Education and entertainment are often natural allies. But in a zoo, where the welfare of captive animals is on the line, entertainment can quickly become exploitation.
WAZA’s code states:
“Where ‘wild’ animals are used in presentations, these presentations must: (a) deliver a sound conservation message, or be of other educational value, (b) focus on natural behavior, (c) not demean or trivialize the animal in any way.”
No doubt these values are what drove WAZA to publicly condemn a Chinese reality TV show, the controversial Wonderful Friends, just last month.
The program, which was filmed at Chimelong Safari Park in Guangzhou, Guangdong Province, features several well-known actors “playing” at being zoo keepers by dressing up animals and teaching them to perform tricks.
In a public statement, WAZA labeled the show “inappropriate and damaging” and said it placed animals “in many stressful and harmful situations to create ‘entertaining’ storylines.”
Chimelong Safari Park is not a WAZA member, but the world association is right to call for “immediate discontinuation of the program.”
If only WAZA would apply the same standards of animal welfare to its own member zoos.
WAZA’s Circus Tricks
After all, similar cases of exploitation are not hard to find in WAZA facilities.

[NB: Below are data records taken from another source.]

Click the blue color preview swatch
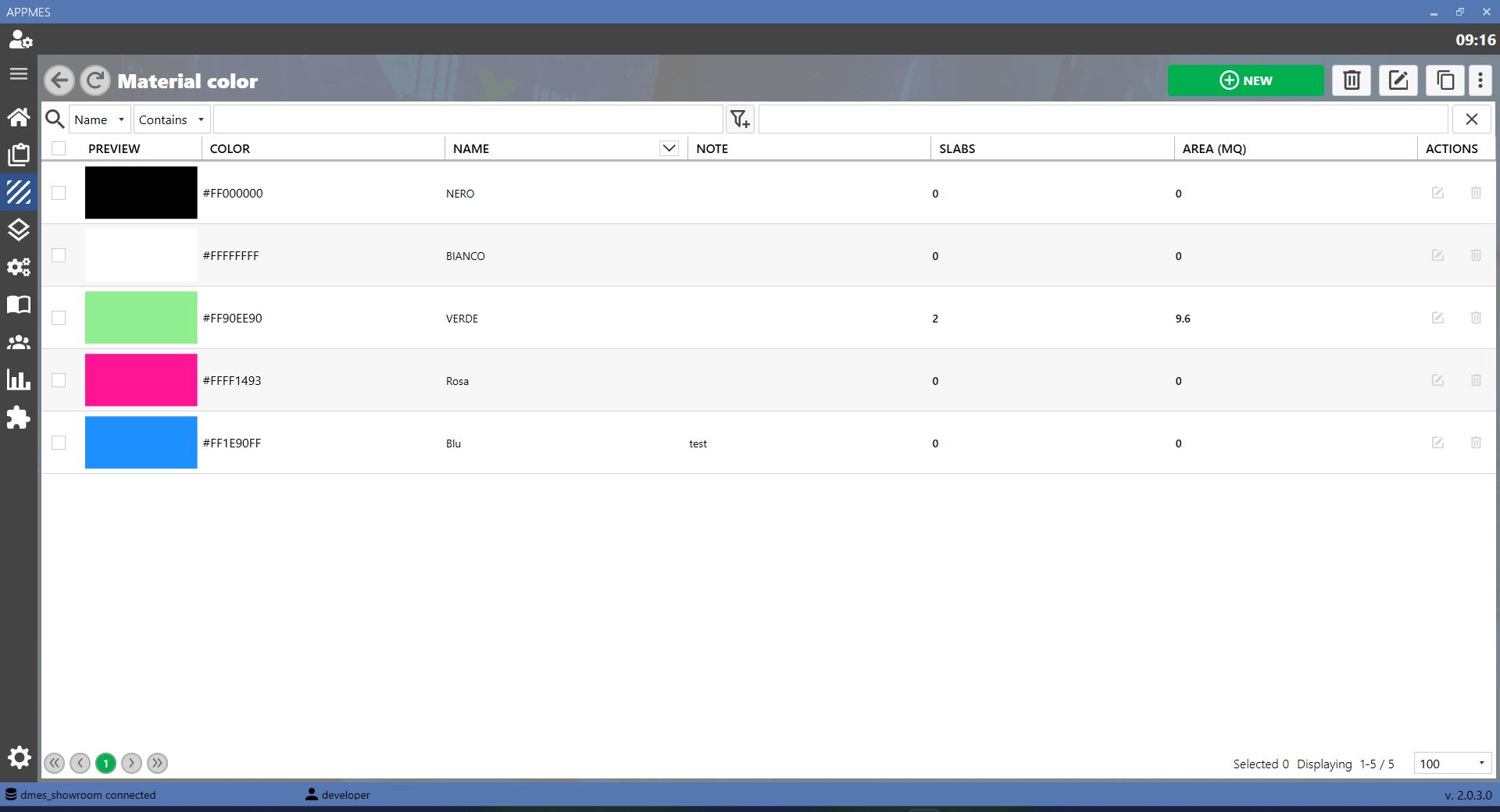(141, 443)
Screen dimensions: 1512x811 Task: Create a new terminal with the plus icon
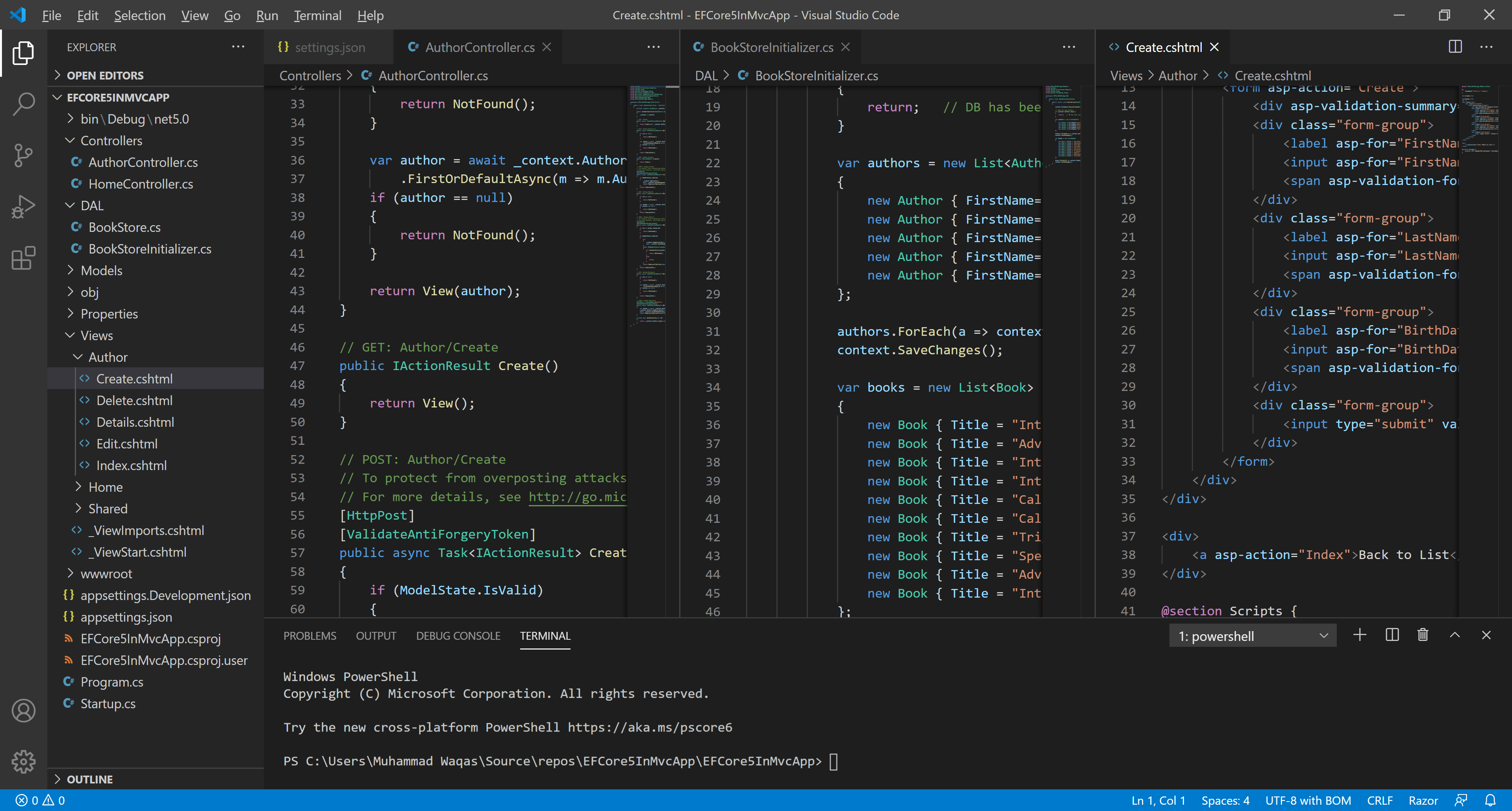pos(1360,635)
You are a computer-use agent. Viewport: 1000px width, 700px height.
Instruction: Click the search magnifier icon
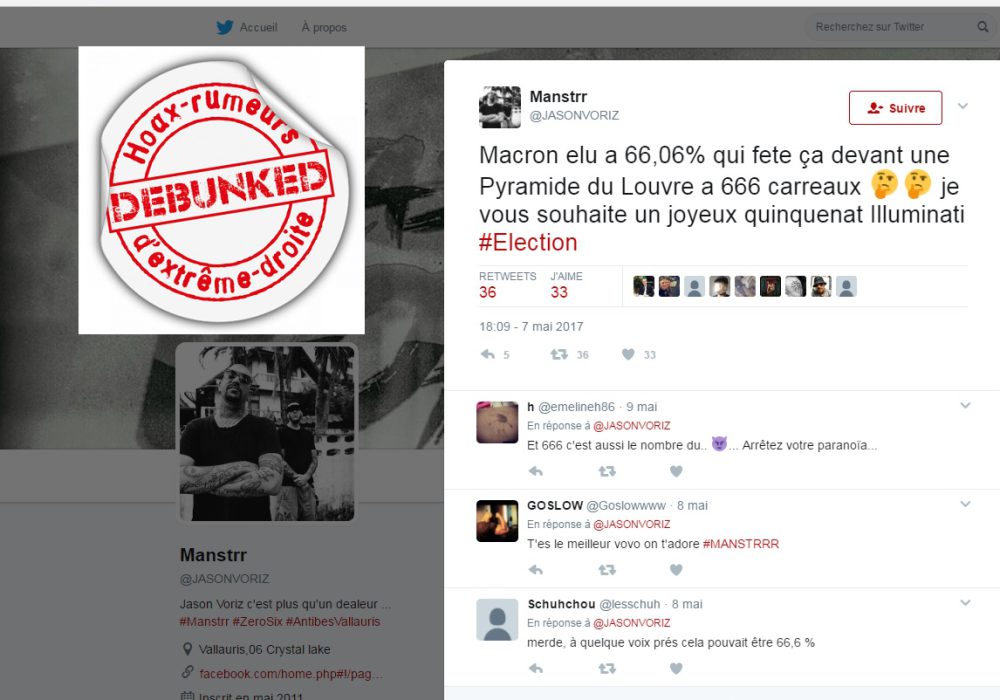click(x=983, y=27)
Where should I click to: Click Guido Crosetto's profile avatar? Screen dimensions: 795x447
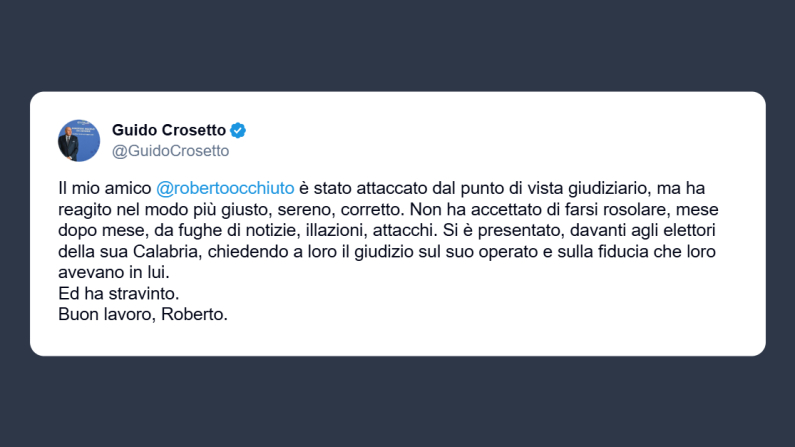point(79,141)
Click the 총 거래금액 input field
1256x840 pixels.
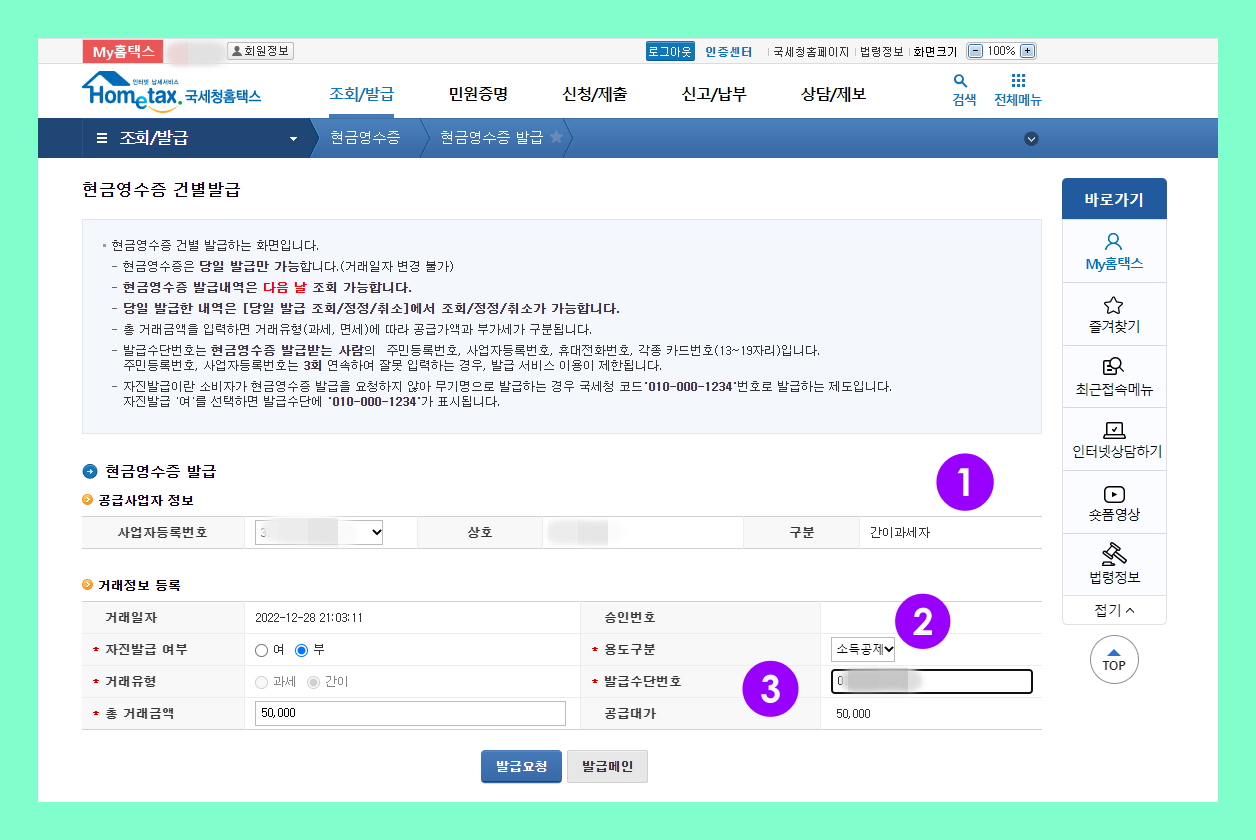410,713
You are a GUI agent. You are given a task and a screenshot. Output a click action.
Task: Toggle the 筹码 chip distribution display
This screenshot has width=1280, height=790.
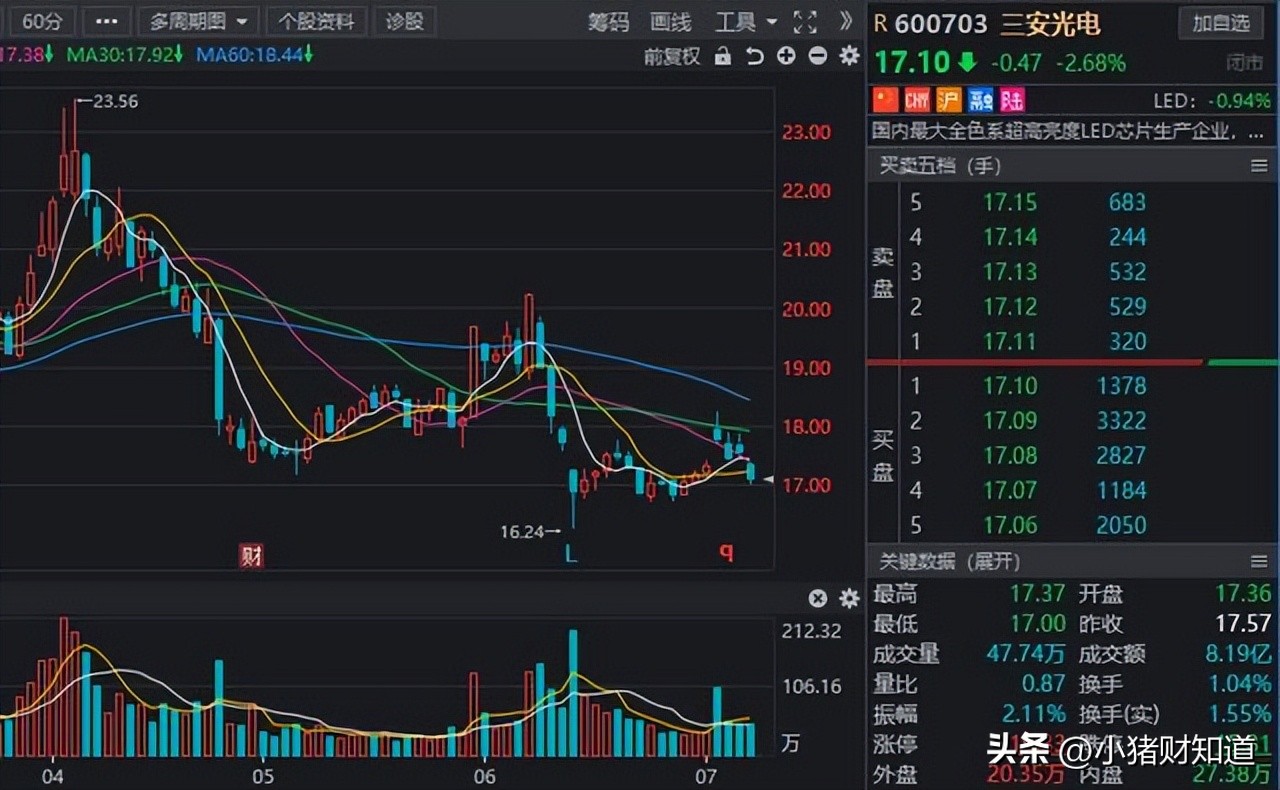607,22
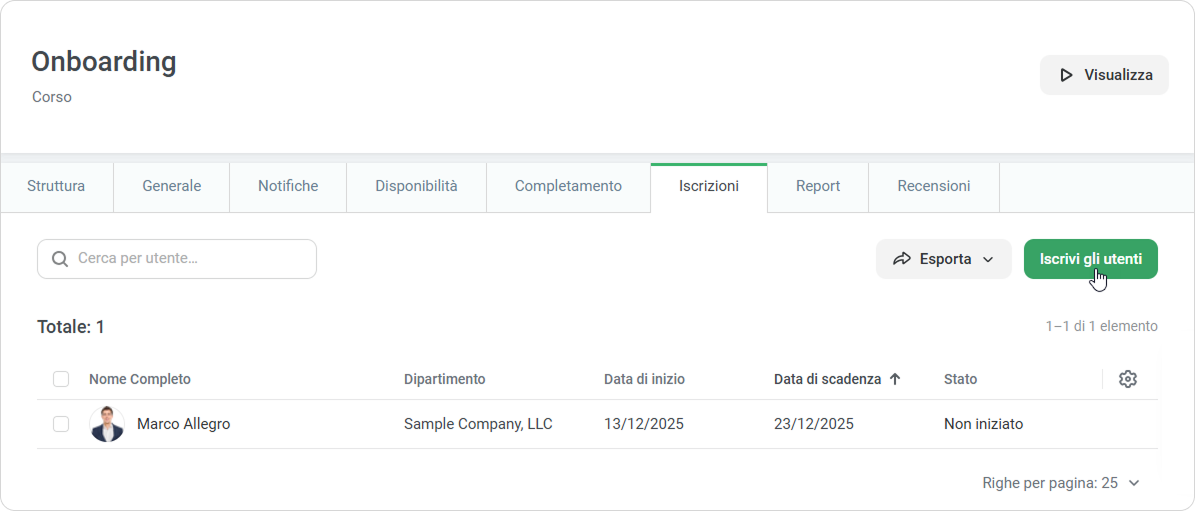Image resolution: width=1195 pixels, height=511 pixels.
Task: Switch to the Struttura tab
Action: (56, 186)
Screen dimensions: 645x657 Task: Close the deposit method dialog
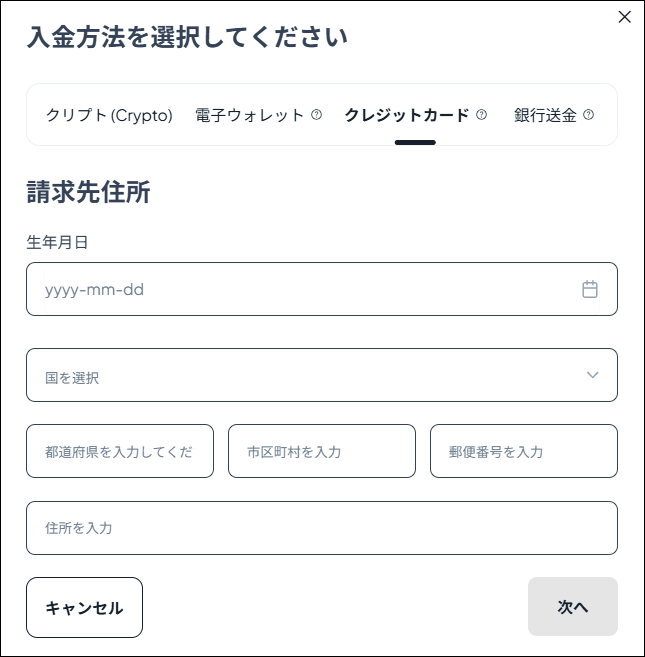[x=625, y=17]
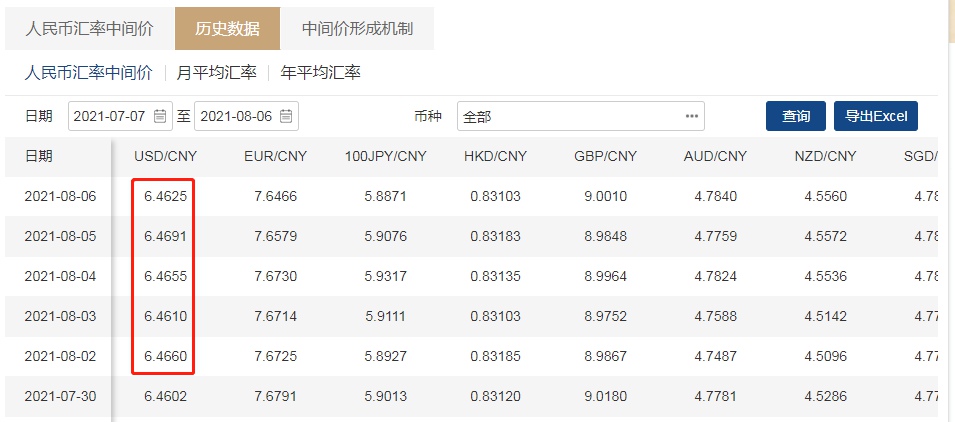This screenshot has height=422, width=955.
Task: Focus the start date field 2021-07-07
Action: (x=112, y=117)
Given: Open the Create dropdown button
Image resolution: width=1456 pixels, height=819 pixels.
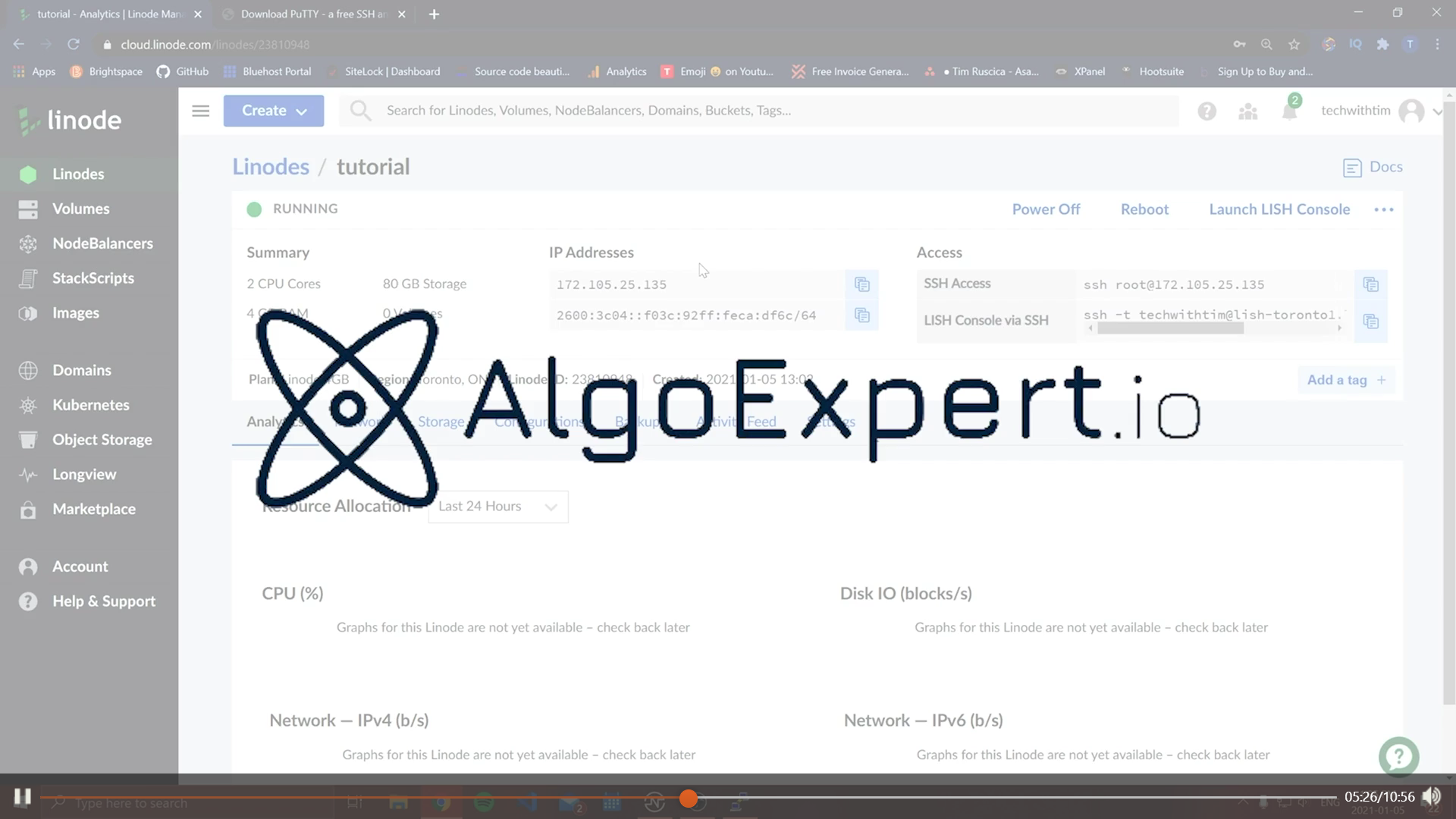Looking at the screenshot, I should (x=273, y=111).
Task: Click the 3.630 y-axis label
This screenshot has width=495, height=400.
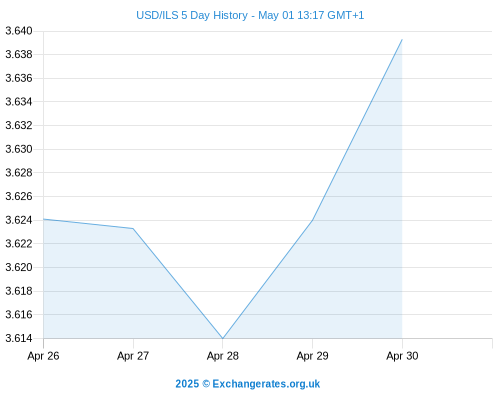Action: 19,149
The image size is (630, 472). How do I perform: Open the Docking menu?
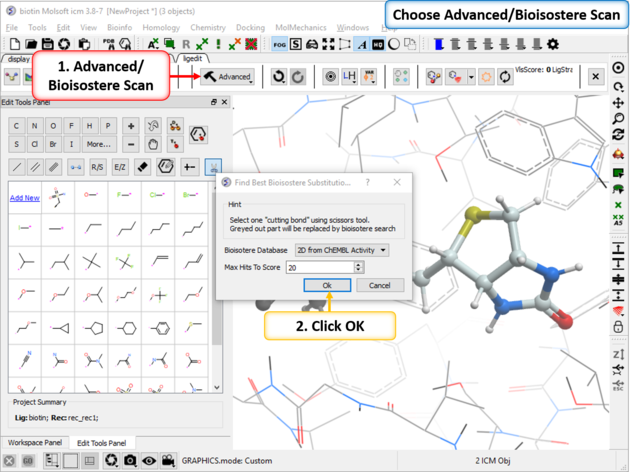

Sri Lanka’s Dehiwhala Zoo, for instance, runs a daily elephant show in which these 2,500 kg animals are forced to balance on tiny platforms and “dance” for assembled visitors. The terrified elephants are threatened by men with sticks as they hop around on three legs and spin in circles before forming an uncomfortable conga line.
Nothing about this behavior is remotely “natural,” and yet WAZA has still not reprimanded its member zoo for this clear breach of standards.
Then, there’s Taman Safari in Indonesia, another WAZA facility, which keeps dolphins captured from drive hunts in filthy green tanks and allows visitors to cuddle up to suspiciously “lethargic” big cats for cheap photo opportunities.
The owners of Taman Safari also run a travelling dolphin circus where animals jump through flaming hoops and are hauled in and out of trucks round the clock.
WAZA’s Georgia Aquarium, meanwhile, is known for its “Emmy-award winning” dolphin show, featuring everything from an orchestra to water jets.
But perhaps the most shocking case so far involves yet another WAZA member – South Korea’s Everland Zoo. In 2009, the park threw a petrified baby bear into a den of lions and then a monkey enclosure as a stunt for a reality TV show.
Despite the reprimand WAZA has been happy to give Chimelong Safari Park recently, a facility not under its jurisdiction, the world association was strangely silent while one of its own members committed a very similar breach of animal welfare standards – again for “entertainment.”
“If there is any indication that the welfare of the animal is being compromised, the presentation should be brought to a conclusion,” reads the WAZA Code of Ethics.
What We Learn from WAZA’s Failures
What this bear went through – in what was revealed on the show to be a month of “training” – we will never fully understand. What we do know is at the end of that month the traumatized cub was itself savagely attacking both the lions and the monkey it had previously cowered in fear from. On air, this was all deemed a lesson in toughening the bear up, much to the delight of the show’s guests.
It was a lesson, but of a far different kind.
Exploitation masquerading under the name “education” or “entertainment” is more than just poor zoo practice. It is genuinely damaging to animals, both mentally and physically.
WAZA itself knows this, as its statement last month suggests. Yet still it is failing in its duty to prevent it. By allowing such cruelty to continue in its member zoos, WAZA strips its own code of ethics of their meaning.
And leaves a little bear cub in a lion’s den to fend for itself.